Introduction to Data Science
Course Composition and Objectives
- Upon completion of the course, you should be able to gain first-hand experiences about a mini data science project. More specifically, you will:
- Be able to design an exploratory data science project using Tweets and assess its feasibility (using visualization tools).
- Be able to use Twitter API to gather tweets of interest for the project
- Be able to use a tool (Weka) to analyze twitter data
- Be able to use tools to visualize data and the models they generate
- Be able to generate a decision-tree predictive model for classifying tweets automatically using a tool (Weka)
- Be able to generate a probabilistic predictive model for classifying tweets automatically using a tool (Weka)
- Be able to evaluate and compare the performance of predictive models
- You will be able to understand and apply the following concepts related to exploratory data analysis:
- R – Representation
- I – Induction
- S – Search
- E – Evaluation
- You should also be able to gain a conceptual understanding about some of the real-world applications such as:
- The “Beer and Diaper” data mining story– The Discovery of Customer Purchase Patterns(The discovery of frequent association; exploratory data project; human behavior; conditional probability)
- Amazon product recommendation based on reviews of others. (Similarity Measure; Collaborative Filtering; Recommendation Systems)

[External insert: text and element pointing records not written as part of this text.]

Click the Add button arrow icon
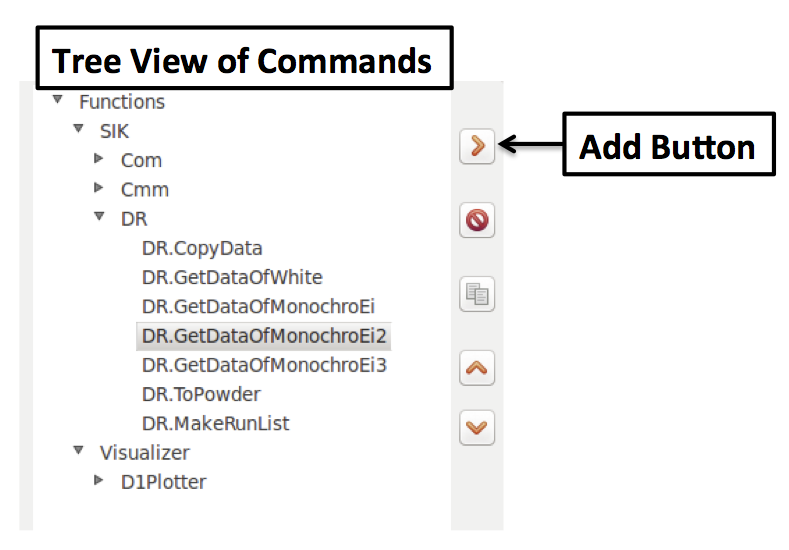Image resolution: width=789 pixels, height=550 pixels. point(477,146)
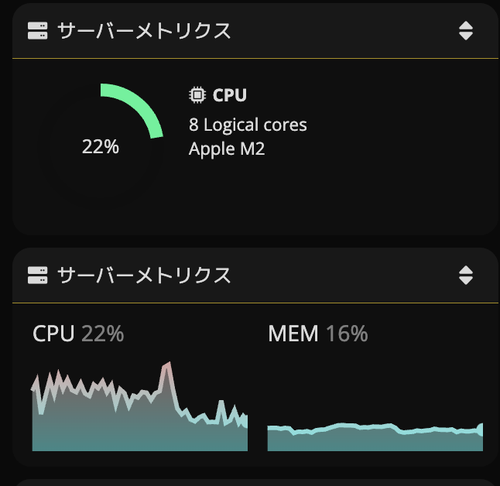Viewport: 500px width, 486px height.
Task: Toggle the lower サーバーメトリクス panel sort arrows
Action: pyautogui.click(x=466, y=275)
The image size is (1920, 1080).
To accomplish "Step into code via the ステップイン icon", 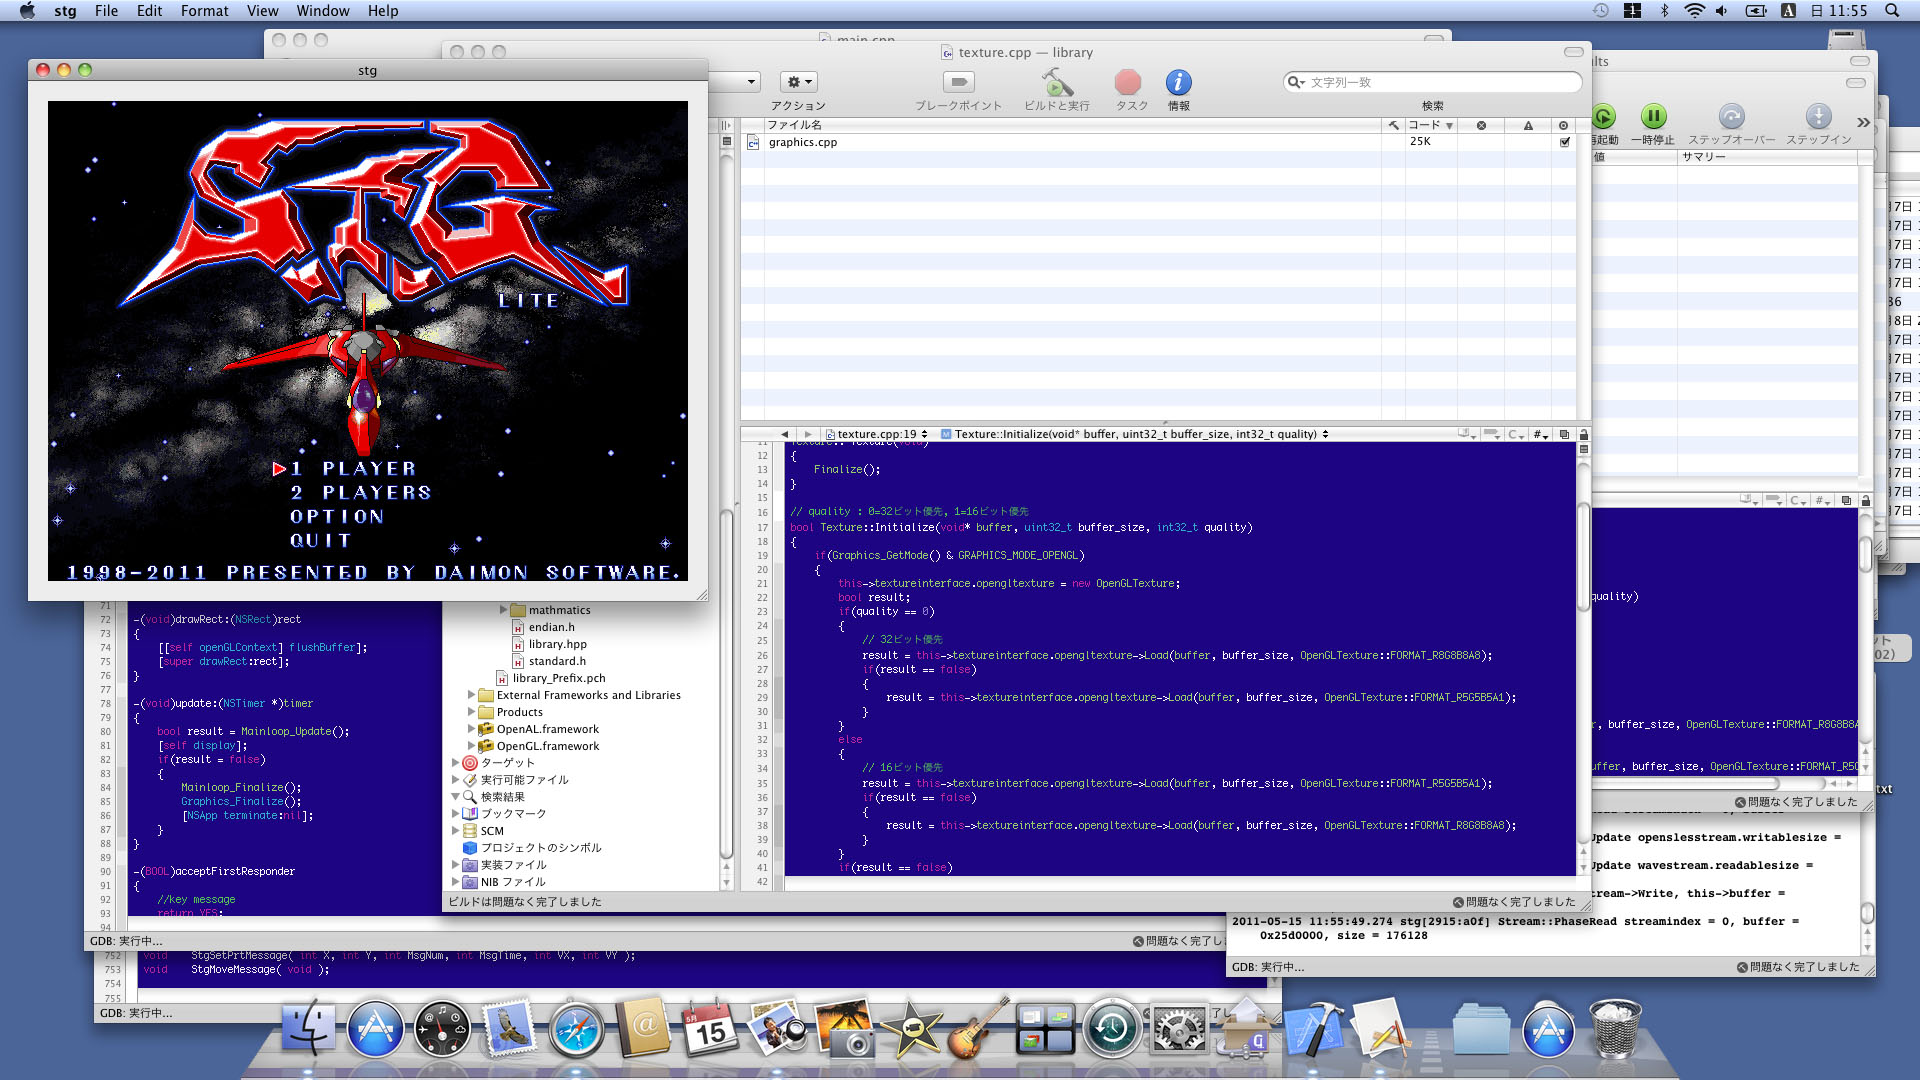I will [1820, 115].
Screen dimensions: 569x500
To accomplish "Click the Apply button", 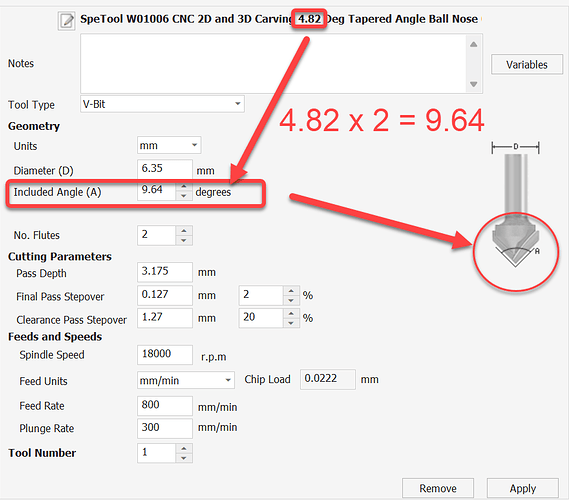I will (x=523, y=488).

- Google’s pre-processing of Web pages for Its Search Engine
- Social Media analytics
- Examples of data science applications in specific domains (e.g., health, social, security, life science).
- Instructors Choice: Instructors may choose topics and learning objectives that meet the spirit of the course as defined here. Instructors may choose to devote more time to the learning objectives listed above or to add additional, complimentary objectives. Supplementary material and objectives should not overlap with the defined content of other courses in the curriculum.
Course Description
This course aims to achieve three goals:
- It will provide you with hands-on experiences about a data science project, which will enable you to extract meaningful information (relevant to a question/hypothesis of interests to you) from a large twitter dataset you gather.

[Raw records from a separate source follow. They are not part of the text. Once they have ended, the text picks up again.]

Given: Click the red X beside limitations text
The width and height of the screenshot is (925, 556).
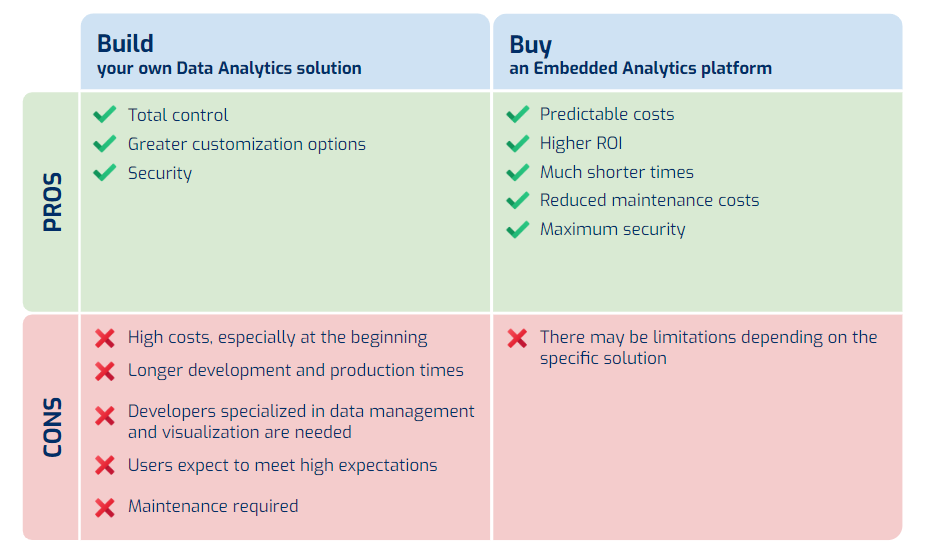Looking at the screenshot, I should tap(517, 338).
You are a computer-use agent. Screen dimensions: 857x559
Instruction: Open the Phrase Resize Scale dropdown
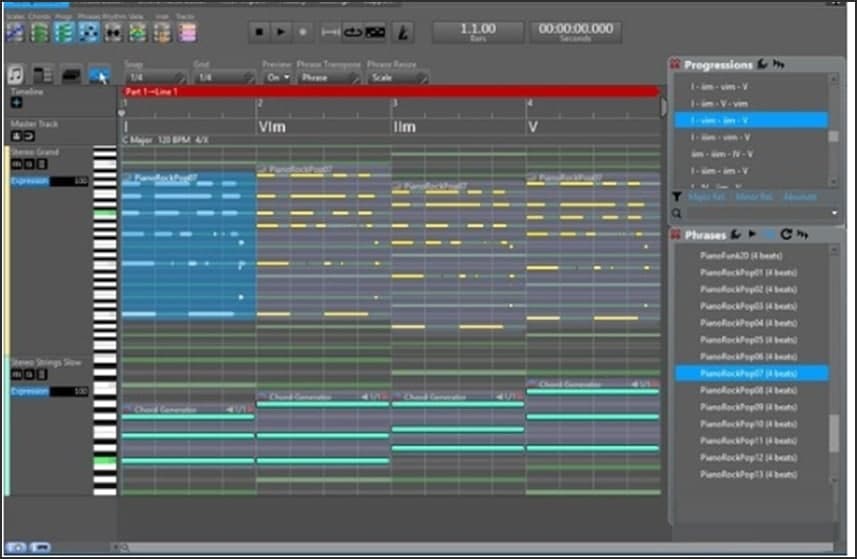398,77
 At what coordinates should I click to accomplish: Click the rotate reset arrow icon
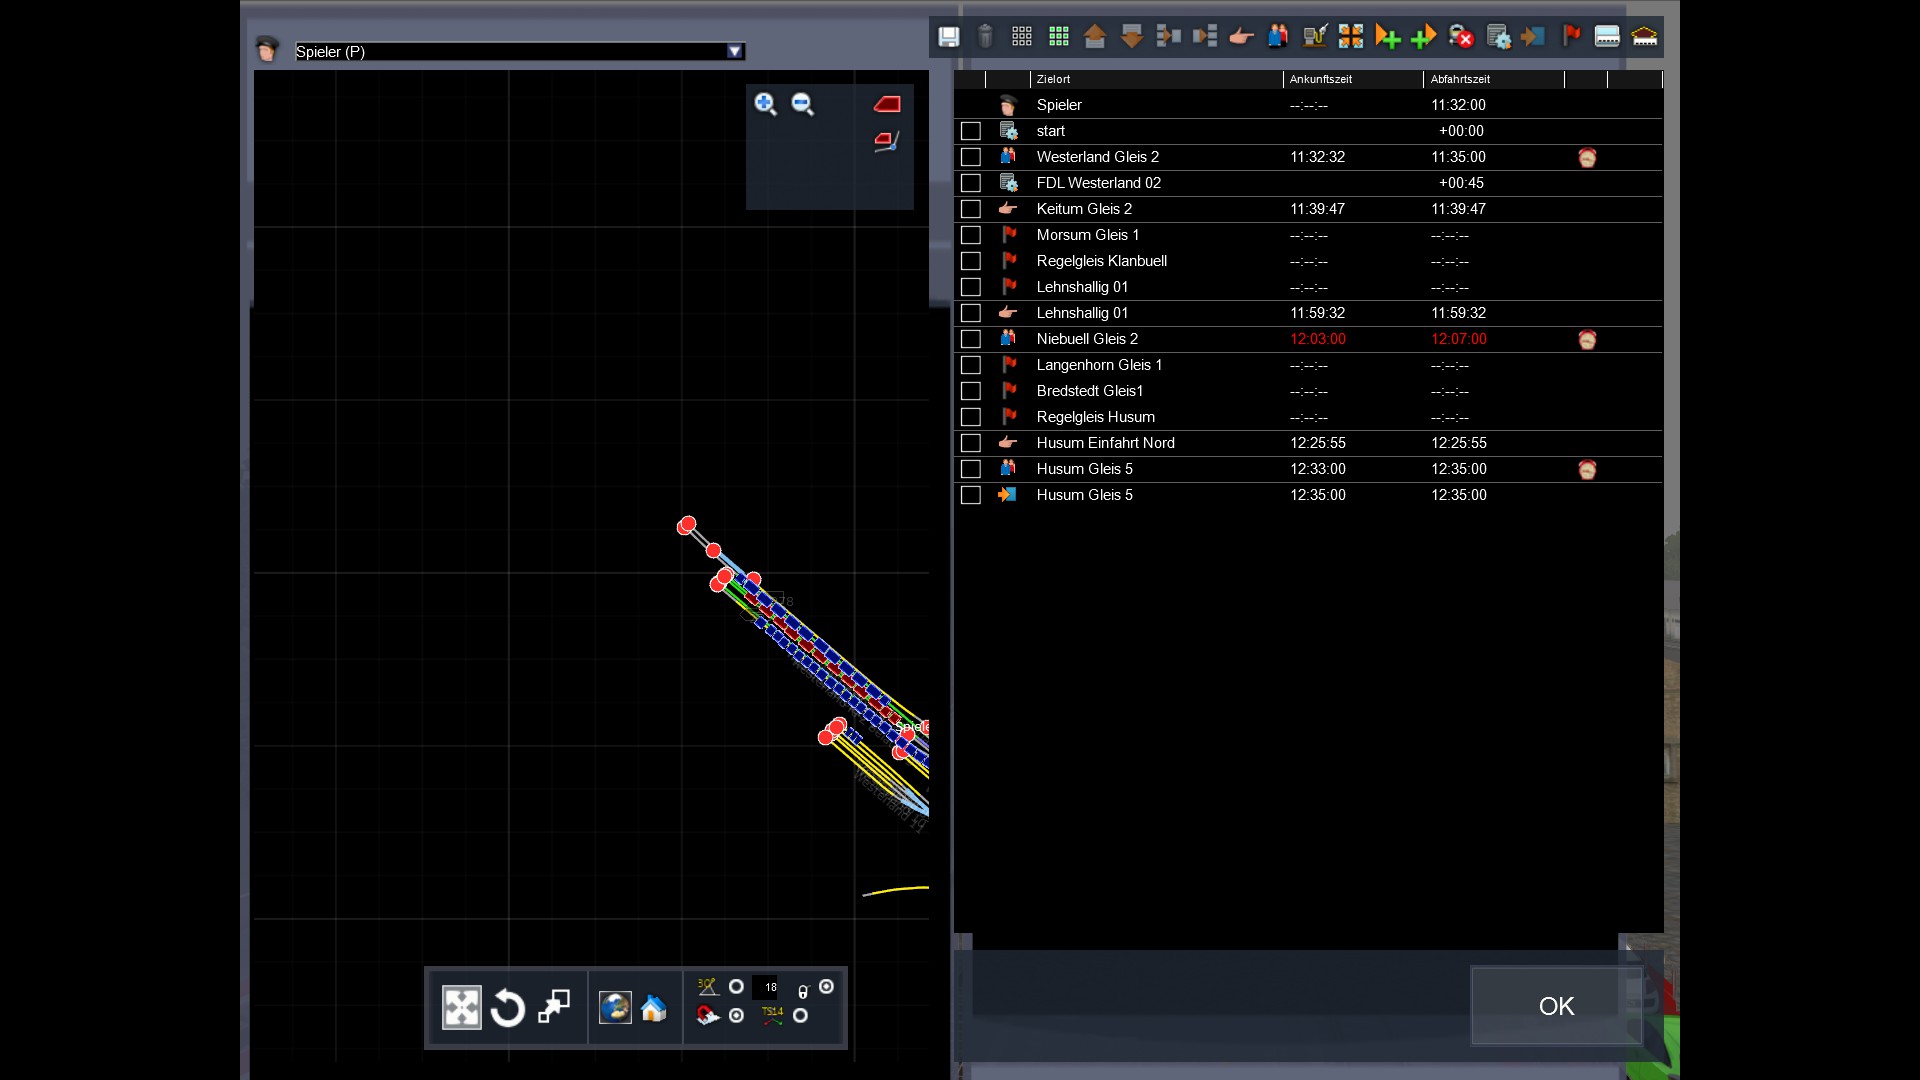pyautogui.click(x=507, y=1008)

- You will learn four key concepts regarding predictive modeling and exploratory data analysis: Representation, Induction, Simplification, and Evaluation (RISE). This understanding will provide you a framework for relating theories (e.g., logic, probability) to practical methods using these theories (e.g., decision-tree induction, Naives Bayes induction), and their applications to data sciences, and to your data science project in particular.
- You will learn the broader landscape of Data Sciences:
- What global trends make Data Sciences important for our society?

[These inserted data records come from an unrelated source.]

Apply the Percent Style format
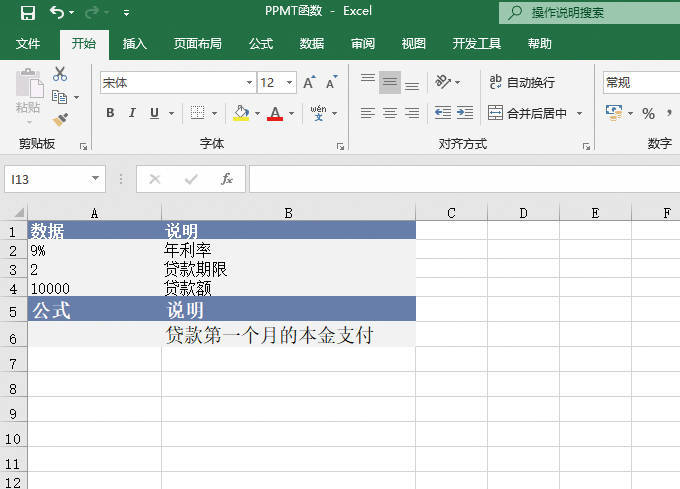The image size is (680, 489). pos(648,113)
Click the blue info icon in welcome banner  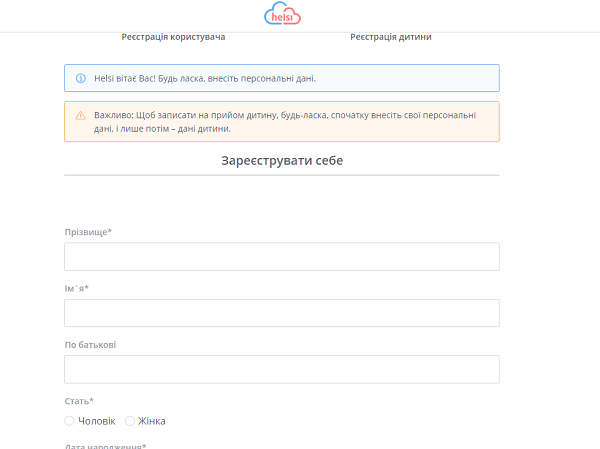pyautogui.click(x=81, y=78)
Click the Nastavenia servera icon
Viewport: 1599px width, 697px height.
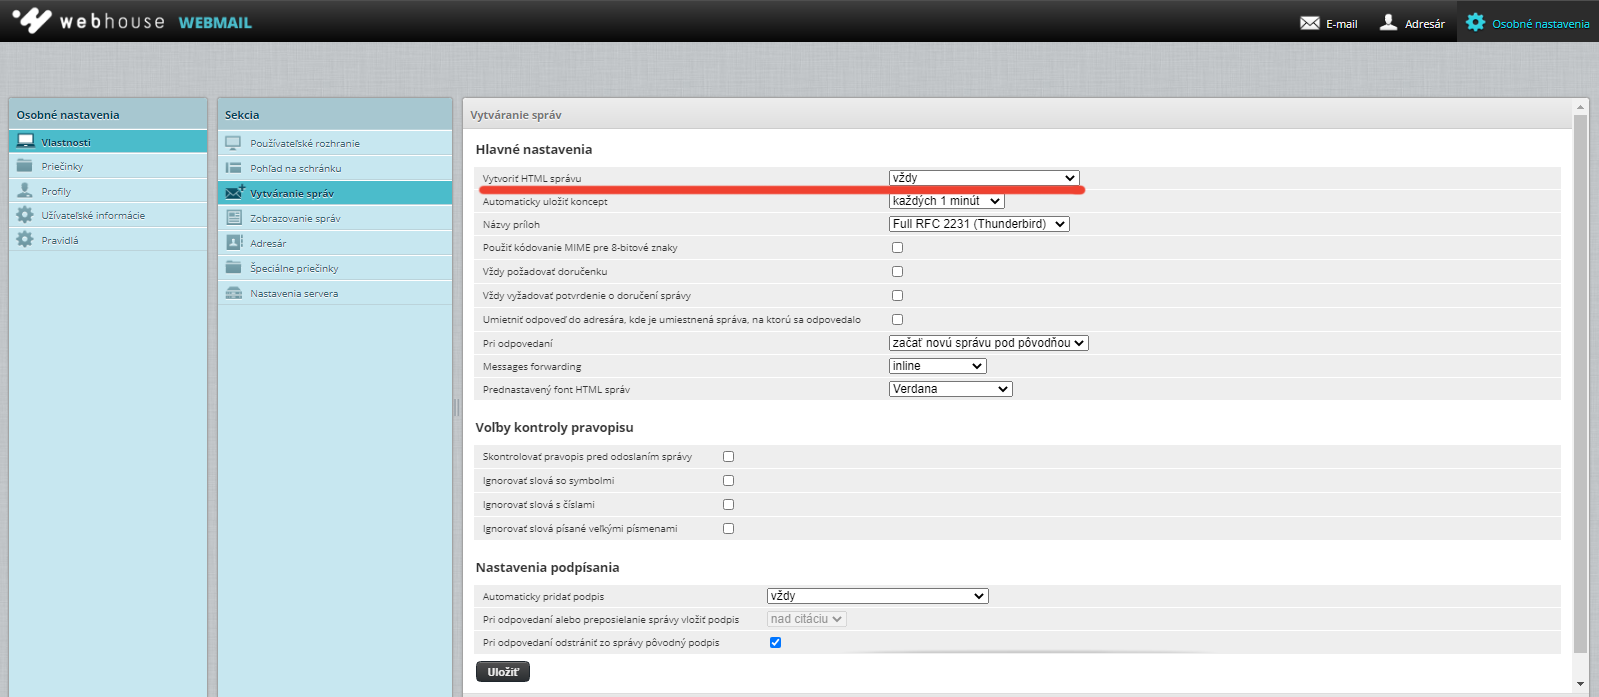point(233,293)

- What are the “types” of data science projects and how, together, they form the journey of a data science initiative?
- What is the role of visual analytics in Data Sciences?
- What are the foundations of Data Sciences for innovating solutions for analyzing massive datasets?
- What should a Data Scientist know about data ethics?
- What is the role of domain-specific knowledge in Data Science projects?
While we may only be “touching the surface” of these topics, they will be addressed and elaborated in other courses throughout your Data Science education experience at Penn State. Together, I hope these goals help to guide you as you start this exciting journey of becoming the “Next Generation Data Scientists”.